Macroscopic variables that are proportional to the size of the system are called extensive variables. Energy, volume, number of particles, and entropy are all extensive variables.

If you take two independent systems and then view them as a single combined system, all intensive variables will have values that are averages of those for the independent systems, whereas all extensive variables will have values that are the sums of the values for the independent systems. If you combine two identical systems, the resulting system will have twice the volume, twice the energy, and twice the entropy of either of the component systems on its own. But its temperature, pressure, and chemical potential will be identical to those for the component systems.

If you multiply an intensive variable by an extensive one, the result is an extensive variable. Thermodynamic potentials contain many such products. \(PV\), \(TS\), and \(\mu N\) each multiply an intensive variable by an extensive one to produce an extensive variable. Thermodynamic forces are always intensive. Thermodynamic potentials are always extensive.

The ratio of two extensive variables is an intensive variable. For example, dividing the number of particles by the volume produces the particle density: \(\rho=N/V\).

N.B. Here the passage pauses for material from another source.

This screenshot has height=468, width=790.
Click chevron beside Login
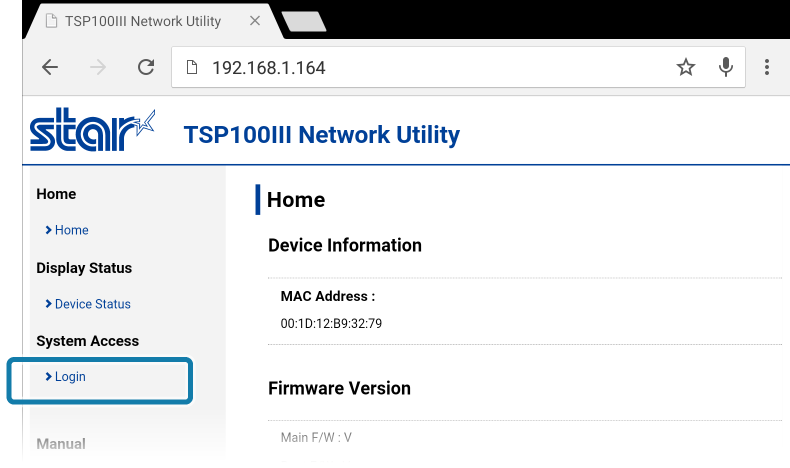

Nearly all macroscopic variables fall into one of these two categories. There is nothing especially profound about this. It is just a piece of terminology you will need to know.

4.8. A Brief Rant: Internal Energy

If you read most other books on statistical mechanics, you will find that everywhere I have written \(E\) for energy, they instead write \(U\) for “internal energy”. I have intentionally avoided doing that. At best, internal energy is a useless distinction, and at worst it can be actively misleading. I hesitate even to mention it now. But since you are likely to encounter it sooner or later, I should at least introduce the concept.

The idea is that the total energy of a system can be divided into three parts: the kinetic energy of the system as a whole, the potential energy of the system as a whole, and the “internal energy”. Only the last of these affects the internal dynamics of the system. For example, if you put your experimental apparatus on an airplane flying at 1000 km/hour, that greatly increases its kinetic energy, but has no effect on your results. Likewise if you take the apparatus to the top of Mt. Everest, that greatly increases its potential energy but again does not affect your results.

The problem with this idea is that it is simply wrong. Every time the airplane encounters turbulence, the bouncing will add heat to the system, thus affecting your results. The same thing happens to a lesser extent every time it speeds up, slows down, turns, or accelerates in any other way. The only case where the internal energy is fully decoupled from the overall motion of the system is when it moves at a constant speed in a straight line with no acceleration at all. But in that case, the only difference between internal energy and total energy is what reference frame you calculate it in. Relativity tells us that all your results must be independent of what reference frame you use, so the choice of whether to use internal energy or total energy is irrelevant.

Similarly, the gravity at the top of Mt. Everest is slightly weaker than at sea level, and that does have the potential to change your results. In many (but not all!) cases, the difference is negligible, and in that event the only difference between internal energy and total energy is that they are offset by a constant. But the zero point of energy is always arbitrary; adding a constant never affects behavior. So once again, it is irrelevant which one you use.

In summary, the choice to use internal energy instead of total energy by definition is only correct if it does not affect any of your results. If it does affect them, that proves you have defined the internal energy incorrectly. But it is very easy to define it incorrectly, such as by neglecting a contribution that actually does matter. And the only way to make sure is to repeat your calculation using the total energy and verify that the results do not change! So why make the distinction in the first place?